At sixteen, you think you have it all figured out. I did! I knew exactly what kind of man I was going to marry. Taking every male in every Jane Austen novel I’ve ever read and throwing in a few verses, I had come up with every “standard” needed in my future husband. But in my naivety, I had fashioned a man that didn’t exist, that couldn’t exist, namely because Mr. Darcy was neither biblical nor real.
But shouldn’t we have standards? Where do we find the balance between being as picky as Tyra and dating every bad breath that asks us out? What’s the difference between having ideals and having standards?
Ideals put God in a box and you above God.
When what his favorite TV show is or what his height is affects what type of guy you’re willing to date, you’ve successfully derailed what God could potentially do in your life and placed Him in a box. The God of the universe, who created you (Psalm 139:13), who intimately knows everything about you (Psalm 139:1-3), who knows something as inconsequential as how many hairs are on your head (Matthew 10:29-31), knows what’s best for you, His daughter.
But ideals fashioned after movie characters, Jane Austen novels, or even someone great like a father, can tie the hands of God in your life and block out a truly great dating relationship. There are character traits that you may not even realize you need; character traits that God in His divine knowledge knows about and has orchestrated. Ideals can stunt this, because they cause us to cross off any guy that comes around, simply because he’s not the “ideal.” When you have certain criteria set in stone for your future husband, you’ve assumed the position of God’s authority in your life.
Standards keep you anchored to the Word, trusting in the Lord, and in a state of prayer.
One of the biggest differences between ideals and standards is focus. While your ideals keep you locked on celebrity news and focused on so much of the outward appearances, your standards can keep you fastened to and guided by God’s Word.
The Bible is your source of evaluation. Characteristics describing a godly man taken from Scripture create the questions to ask about the guy you are dating, or even thinking about dating. There is a huge element of trusting God that comes into play when a woman is ready to burn The List. We must remember that God knows us better than we know ourselves (Psalm 139:1-4). He’s looking out for our best interests (Romans 8:28-29).

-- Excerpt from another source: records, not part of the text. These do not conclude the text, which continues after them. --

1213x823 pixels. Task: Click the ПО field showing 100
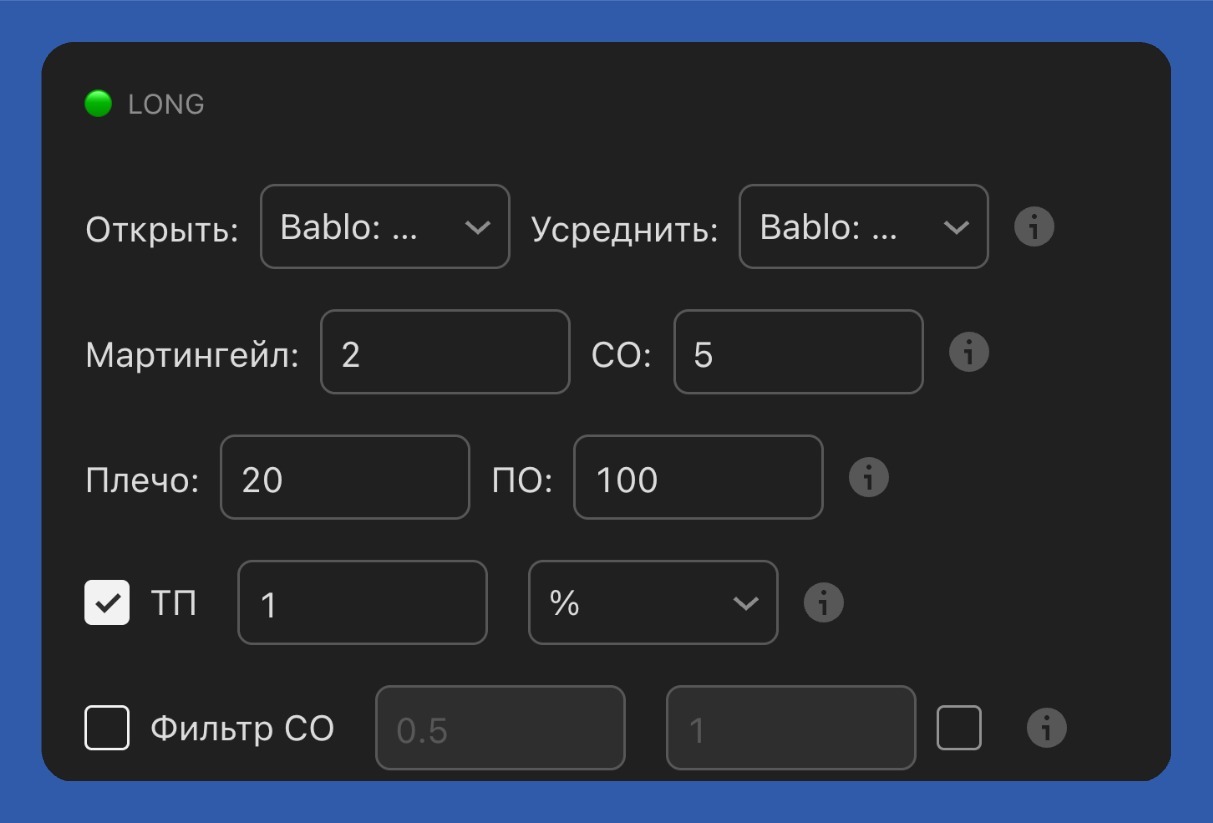tap(697, 477)
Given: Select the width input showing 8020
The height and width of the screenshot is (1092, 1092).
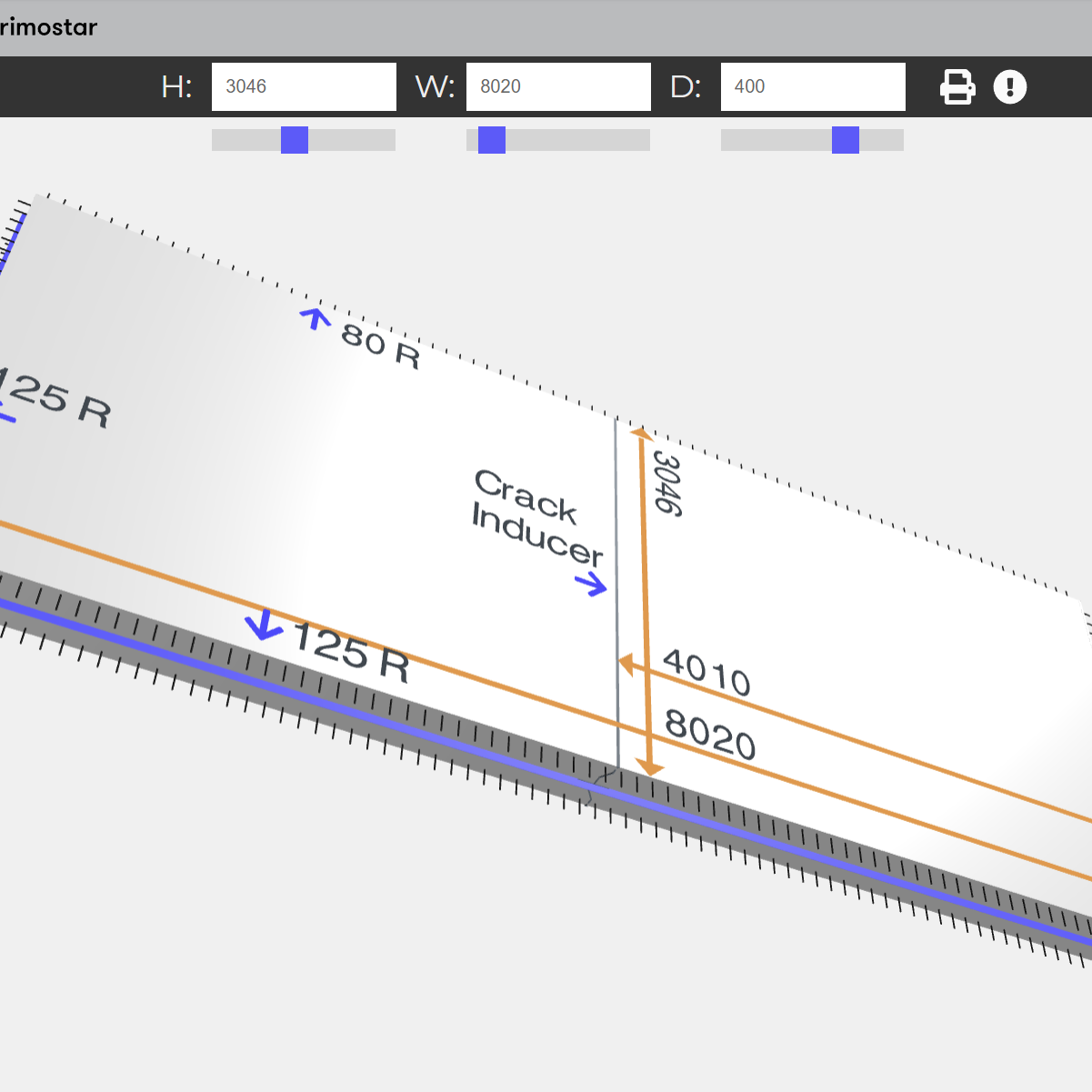Looking at the screenshot, I should [558, 86].
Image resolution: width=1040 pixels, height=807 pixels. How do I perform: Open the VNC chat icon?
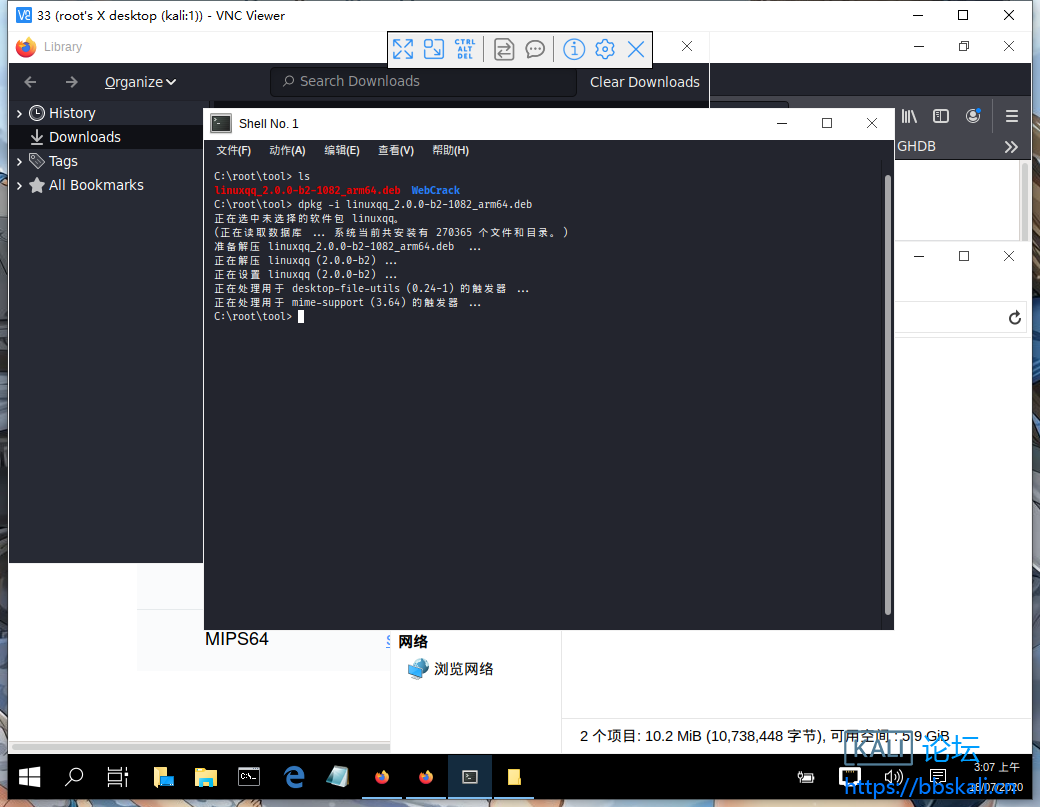click(x=535, y=49)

Ideals are often things we hide behind in an effort to protect ourselves.
Some of us may cringe at this, because it’s exactly why we have these ridiculous ideals…they serve as a shield behind which to hide. For some of you, that 70 foot wall around your heart you call “standards” is your crutch, your safeguard, your first line of defense. But what you don’t realize is that you are isolating yourself, not protecting yourself. And you’re potentially missing out on what God wants to do for you.
Standards allow safety in the dating scene.
Having biblically-based standards in dating is your best option for protecting your heart from devastation.
Because much of the journey is based on prayer, guidance of the Holy Spirit, and wisdom from Scripture you can have confidence that as God is leading you into the relationship, He’s also safeguarding your heart. Even if you don’t end up as husband and wife, there can be some amazing lessons learned from dating biblically.
So where do you go from here? Am I suggesting that you date the next guy that asks you out? No. But a balance needs to be found. How do we formulate these standards if we can’t base them off of Chris Pine and his dreamy eyes?
1. Keep it simple.
Standards should not be long and exhaustive; instead keep it short. Keeping your standards short does a few things for you. First, it leaves room for growth in both of your lives. Secondly, keeping it short allows you to memorize your standards, and memorized standards allow you to think clearly when Dreamy McDreamerson gives you that wink.
2. Keep it biblical.
Having a portion of Scripture that coincides with each standard not only legitimizes the importance of that standard, but also anchors it to the very thing that should be guiding your life. Keeping your standards biblically-based allows you to evaluate him by basing them on something tangible and not your emotions.
3. Keep it in prayer.
The power of prayer is of utmost importance when it comes to navigating through the labyrinth of dating. It’s essential in developing your standards, as well as in keeping them. Since dating eventually leads to marriage, it leads to one of the biggest decisions of your life. It should take priority in your prayer life.
Valentine’s Day is here, and unless you plan on developing a time warp that can shuttle you into the world of Pemberley, I very much doubt you’ll be dating the ideal Mr. Darcy. You could, however, be dating biblically and dating someone who fits godly standards.